* _Provided records_
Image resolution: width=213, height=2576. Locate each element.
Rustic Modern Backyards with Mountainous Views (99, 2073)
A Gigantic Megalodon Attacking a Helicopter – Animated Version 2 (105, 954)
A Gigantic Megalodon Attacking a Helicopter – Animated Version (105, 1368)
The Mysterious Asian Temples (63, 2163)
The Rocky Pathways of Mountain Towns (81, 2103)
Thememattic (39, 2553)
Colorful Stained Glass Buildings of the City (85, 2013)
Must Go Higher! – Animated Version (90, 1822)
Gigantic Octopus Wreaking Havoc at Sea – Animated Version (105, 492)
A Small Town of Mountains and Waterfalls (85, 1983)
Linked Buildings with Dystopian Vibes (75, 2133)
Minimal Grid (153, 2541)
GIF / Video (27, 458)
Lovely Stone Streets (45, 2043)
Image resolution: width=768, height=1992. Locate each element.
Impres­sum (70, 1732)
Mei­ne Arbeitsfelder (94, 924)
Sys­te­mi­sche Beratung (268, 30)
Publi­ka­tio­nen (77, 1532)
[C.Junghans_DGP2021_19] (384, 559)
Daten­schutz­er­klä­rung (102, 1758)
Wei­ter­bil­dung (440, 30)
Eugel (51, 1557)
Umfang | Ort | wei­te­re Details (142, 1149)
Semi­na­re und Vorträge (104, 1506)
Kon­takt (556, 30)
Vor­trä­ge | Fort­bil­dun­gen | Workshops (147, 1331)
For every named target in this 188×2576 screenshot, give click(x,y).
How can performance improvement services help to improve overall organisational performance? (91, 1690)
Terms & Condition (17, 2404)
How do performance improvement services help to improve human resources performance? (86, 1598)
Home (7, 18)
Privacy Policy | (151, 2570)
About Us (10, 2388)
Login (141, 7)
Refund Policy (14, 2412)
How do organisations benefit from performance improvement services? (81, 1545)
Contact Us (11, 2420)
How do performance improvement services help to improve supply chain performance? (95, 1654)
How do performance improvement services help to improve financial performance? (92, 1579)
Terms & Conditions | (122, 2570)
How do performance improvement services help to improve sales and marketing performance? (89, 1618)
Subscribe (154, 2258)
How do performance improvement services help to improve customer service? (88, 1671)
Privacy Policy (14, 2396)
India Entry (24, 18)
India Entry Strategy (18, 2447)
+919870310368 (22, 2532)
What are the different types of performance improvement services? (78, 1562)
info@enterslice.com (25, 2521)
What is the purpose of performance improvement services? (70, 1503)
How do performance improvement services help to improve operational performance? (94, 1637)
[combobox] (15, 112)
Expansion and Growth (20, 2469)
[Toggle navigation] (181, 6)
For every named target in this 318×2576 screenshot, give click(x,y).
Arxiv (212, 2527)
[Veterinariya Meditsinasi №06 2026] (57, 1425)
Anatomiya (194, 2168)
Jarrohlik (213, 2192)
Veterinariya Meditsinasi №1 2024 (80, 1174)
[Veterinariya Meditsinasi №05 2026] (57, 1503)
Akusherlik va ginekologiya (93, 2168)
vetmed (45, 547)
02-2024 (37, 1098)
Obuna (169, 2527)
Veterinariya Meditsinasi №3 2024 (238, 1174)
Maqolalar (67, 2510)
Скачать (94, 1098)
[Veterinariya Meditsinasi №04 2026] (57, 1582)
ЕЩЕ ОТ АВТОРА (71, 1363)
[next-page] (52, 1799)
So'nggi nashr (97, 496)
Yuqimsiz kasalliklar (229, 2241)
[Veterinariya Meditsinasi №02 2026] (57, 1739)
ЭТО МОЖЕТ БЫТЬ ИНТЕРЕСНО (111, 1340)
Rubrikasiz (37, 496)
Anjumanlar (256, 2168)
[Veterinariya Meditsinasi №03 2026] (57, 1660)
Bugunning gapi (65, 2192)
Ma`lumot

* _To do_
Exact retyping is required: the line with "ЕЩЕ ОТ АВТОРА (71, 1363)" through the end of the data, both ends included, and no other line.

* _Finished exercise_
ЕЩЕ ОТ АВТОРА (71, 1363)
[next-page] (52, 1799)
So'nggi nashr (97, 496)
Yuqimsiz kasalliklar (229, 2241)
[Veterinariya Meditsinasi №02 2026] (57, 1739)
ЭТО МОЖЕТ БЫТЬ ИНТЕРЕСНО (111, 1340)
Rubrikasiz (37, 496)
Anjumanlar (256, 2168)
[Veterinariya Meditsinasi №03 2026] (57, 1660)
Bugunning gapi (65, 2192)
Ma`lumot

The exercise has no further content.